Бедная мать, чей невинный мальчик исполнял ритуалы убийства и сладострастия.
Бедная Эллен, воображавшая, что он тоскует о ней, нуждается в ней.
Бедный я, ползавший по-русски в сугробах и слякоти зимнего Мэриленда. Наши офицеры были фронтовым браком — настолько бездарными на войне, что их отослали домой — обучать будущих офицеров разведки.
Единственным, кого не стоило жалеть, кажется, был сам Марвин — прыщи его подсыхали под действием адреналина, копились боевые вылеты, медали и жены наших союзников. Его произвели в капитаны. Мальчик, не терявшийся в кустах Риверсайд-Драйв, не терялся и в небе с кургузыми немецкими истребителями. Эллен, его мать и я были его аудиторией, а фоном, задником — ужас, разрушения, пожары и взрывы, бренди и смачные анекдоты. Из нашего далека лицо его виделось в резком свете — ангельским, с бесовской улыбкой.
Как-то зимним вечером моя группа вернулась в лагерь Ритчи — учебный лагерь разведчиков в Мэриленде — после почти недельной условной войны в болотах и садах. Мы заблудились и замерзли, нас обстреливали и испытывали; мы вели странную войну среди мэрилендских горцев, с которыми нам запретили разговаривать по-английски. Мы обросли щетиной, мы тряслись от возбуждающих таблеток, от нас плохо пахло. Задание было провалено, потому что наш командир, повинный в небольшой катастрофе под Анцио, по-прежнему верил, что угадывает направление лучше компаса. Он знает дорогу — а компас способен думать? В результате мы три дня блуждали по колючим сосновым вырубкам. У меня было такое чувство, будто уши мне набили льдом. Мы, по обыкновению, злились на офицеров. Они стали реальным врагом. Пытаясь согреться, мы стояли вокруг печки в длинных защитных шинелях, от которых несло палеными перьями, хлебали кофе из котелков и читали накопившуюся почту. Наш командир ушел, надувшись, потому что север оказался не там, где был в алабамской национальной гвардии. Я принялся надрывать конверты из моей маленькой кипы.

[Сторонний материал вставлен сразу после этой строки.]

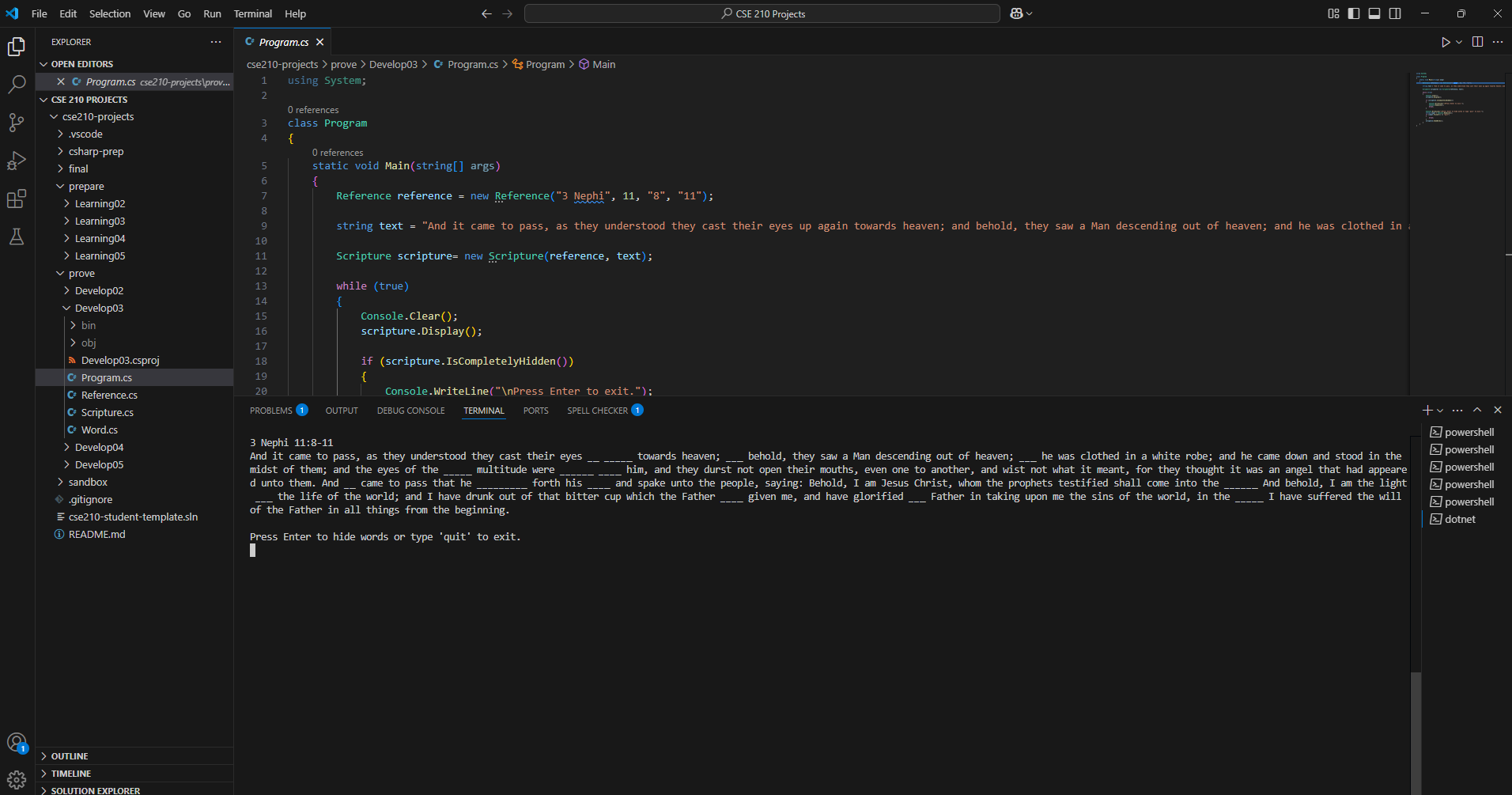
Task: Open Scripture.cs in the explorer
Action: click(107, 412)
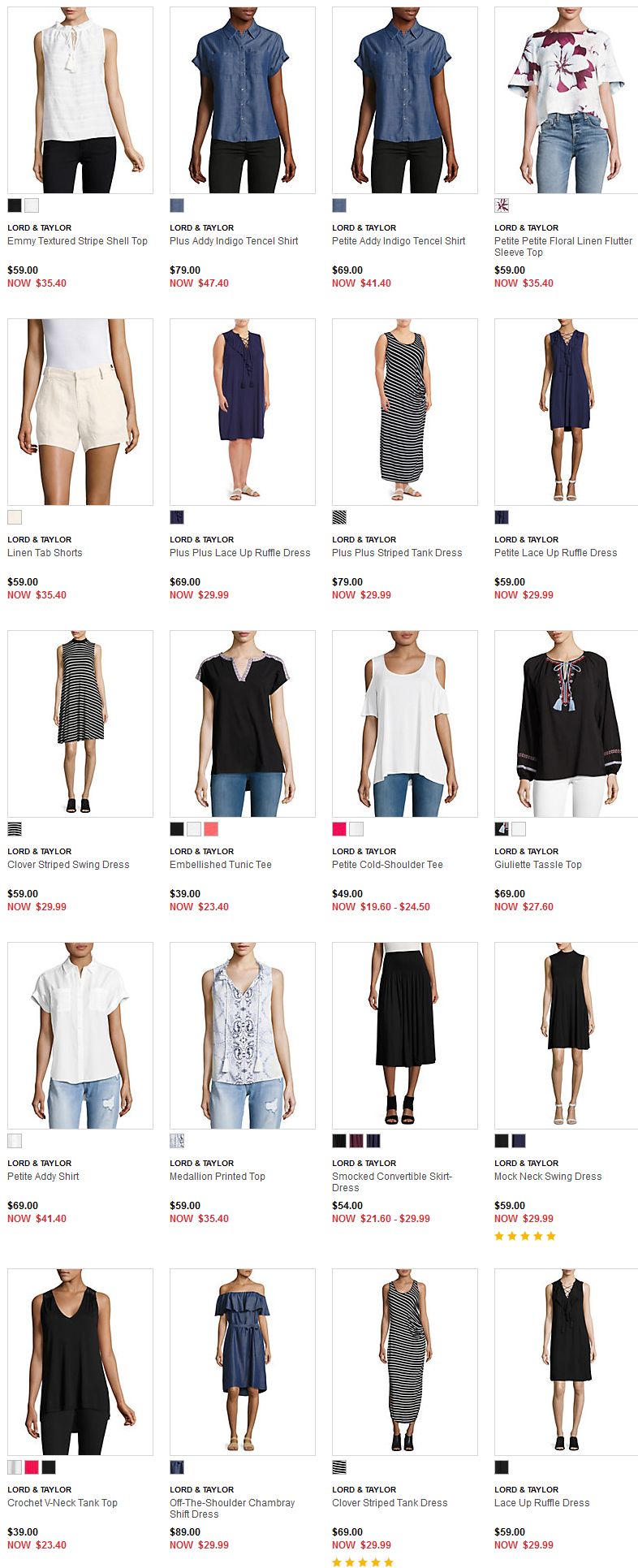The image size is (638, 1568).
Task: Pick red swatch under Crochet V-Neck Tank Top
Action: point(32,1467)
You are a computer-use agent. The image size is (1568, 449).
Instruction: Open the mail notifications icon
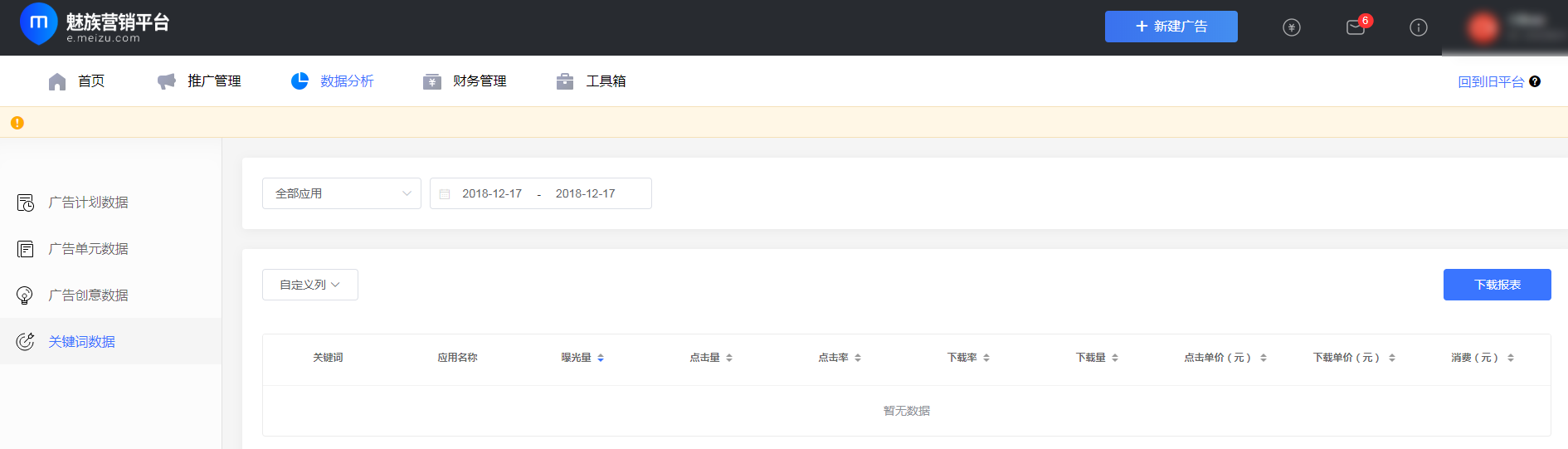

Марвин описывал увольнение в Лондоне. Какое веселье, какая искрометность посреди затемнения. Дочка герцога, утверждал он; мысленно я записал его в лжецы, но продолжал читать, завидуя. Она его любит, в самом деле любит. И он к ней, конечно, неравнодушен, но не настолько. Эллен шлет ему слезливые письма, и, пожалуй, он на этом закончит, потому что должен черкнуть ей.
Эллен спрашивала в письме, не было ли вестей от Марвина. Она тревожится. Должно быть, он болеет или что-нибудь еще.
Последнее письмо было от его матери. И по времени оно было последним. Марвина сбили над Германией; летчики из эскадрильи видели, как раскрылся его парашют, но по нему стреляли. И кажется, было попадание. Полагают, что он погиб.